Dr. Robert Coleman, in The Master Plan of Evangelism, said Jesus was not concerned “with programs to reach the multitudes, but with men whom the multitudes would follow.” Jesus understood that in order to get larger you must get smaller. The discipleship in the small group will produce the leaders to reach the multitudes. Jesus invested everything in the small group of men that would one day lead the church. In fact, as the time got closer for him to leave them, he spent more time not less time with them. It is very easy for the church to get caught up in what attracts the multitudes and fail in the area that Jesus felt was most important. It is in the small, concentrated group where effective instruction can be given.
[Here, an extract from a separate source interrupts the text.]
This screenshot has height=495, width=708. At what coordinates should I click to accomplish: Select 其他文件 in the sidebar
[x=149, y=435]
The most obvious application for this understanding is in our small group ministry on Sunday morning. The potential for training up leaders in the church is much greater in these small groups than in our group worship time. The worship service is important and something God asks us to do but it is not as essential to the future of the church as is the small group time.
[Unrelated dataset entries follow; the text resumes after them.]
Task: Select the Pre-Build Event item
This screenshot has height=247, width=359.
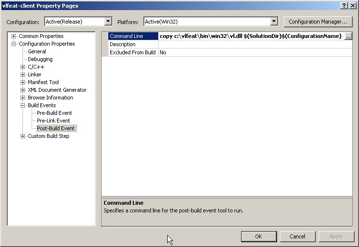Action: [54, 113]
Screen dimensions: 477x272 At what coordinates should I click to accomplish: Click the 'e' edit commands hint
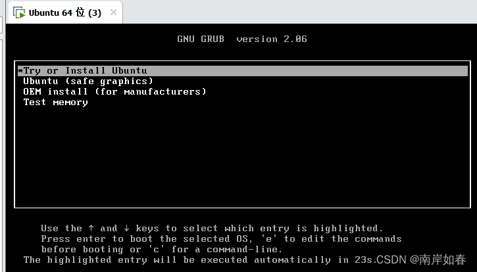coord(268,238)
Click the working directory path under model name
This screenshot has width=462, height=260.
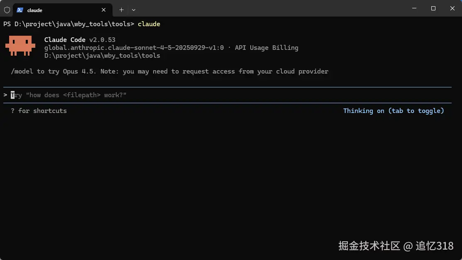pyautogui.click(x=102, y=56)
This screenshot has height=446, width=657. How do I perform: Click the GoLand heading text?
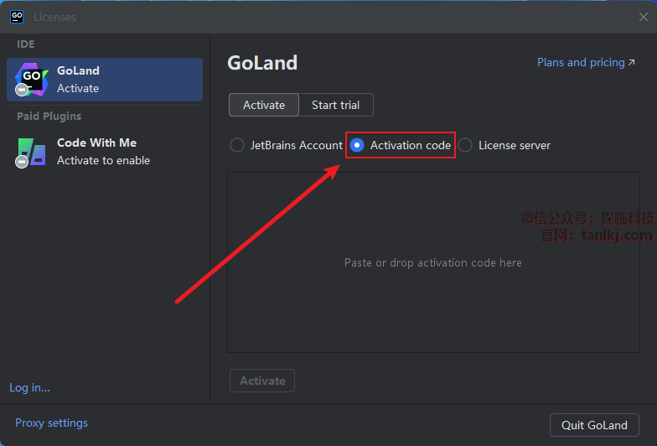click(x=262, y=63)
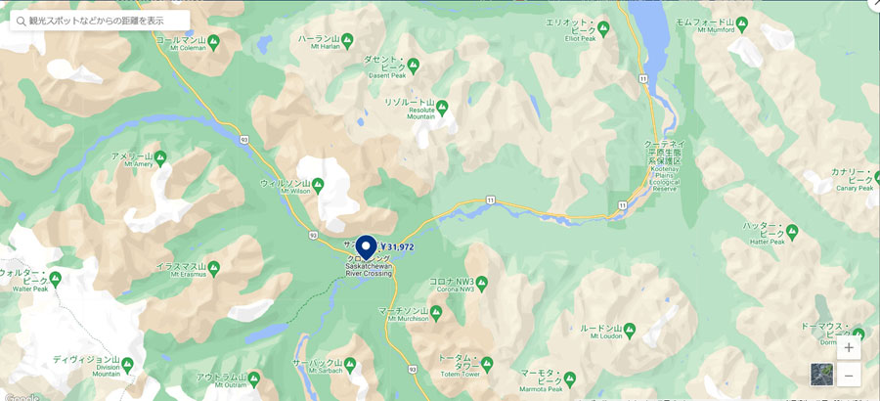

Another place of application is during one-on-one discipleship. Kathy Beard did a great job the last two weeks presenting a case for investing in the life of new believers and those searching for answers. Through studying God’s Word with another person we will see them grow in ways that never could happen from a sermon series.
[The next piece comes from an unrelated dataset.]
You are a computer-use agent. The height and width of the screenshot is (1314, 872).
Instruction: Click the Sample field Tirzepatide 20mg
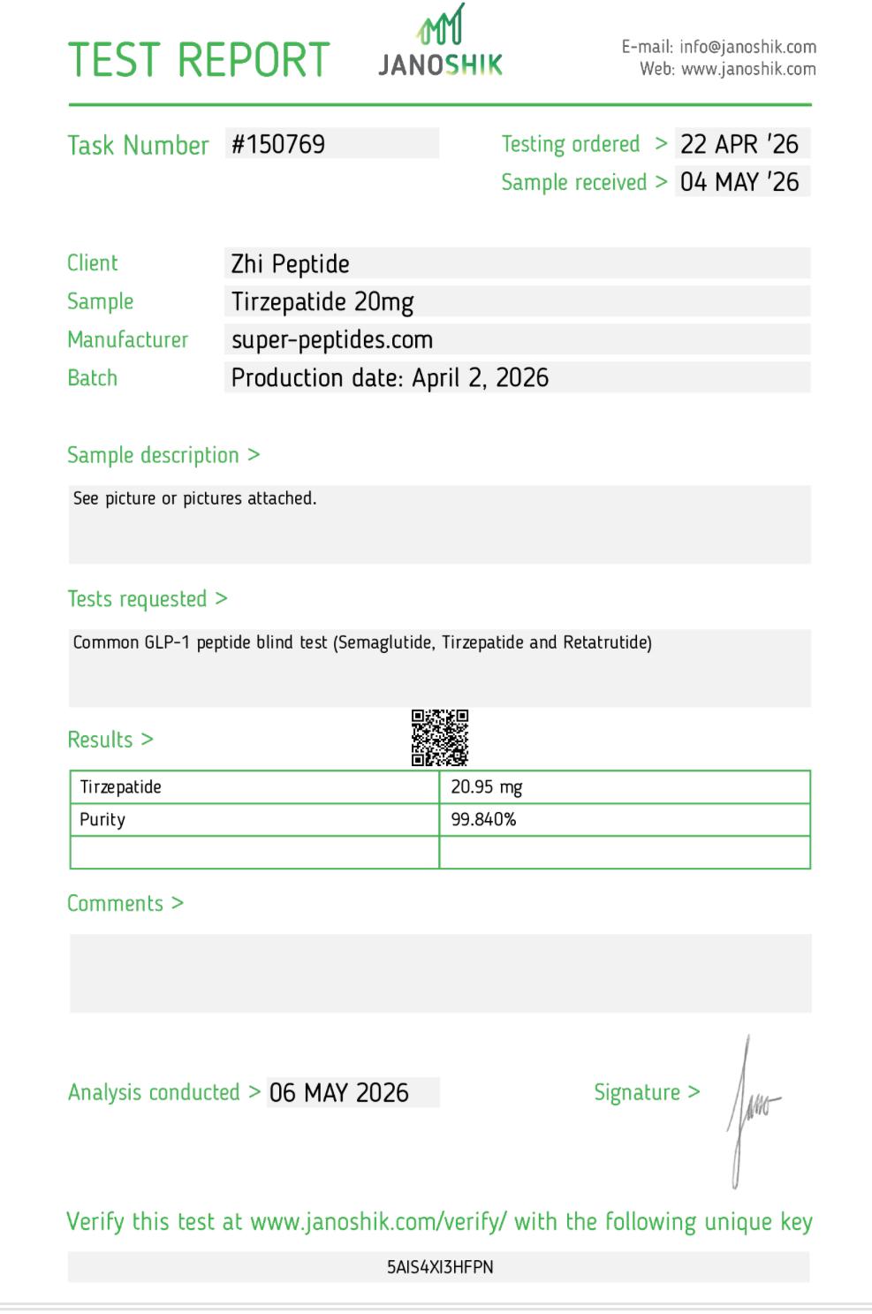pos(518,301)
I challenge you in two areas. First, become an active part of a small group where you can learn and help others to live that which God calls us to. Second, find someone to study the Bible with. If you are a new believer find someone who has been a believer for a while. If you are a seasoned believer find someone who you can help. This was the strategy of Jesus and should continue to be our strategy as we engage Bartlesville and beyond with the Gospel of Jesus Christ.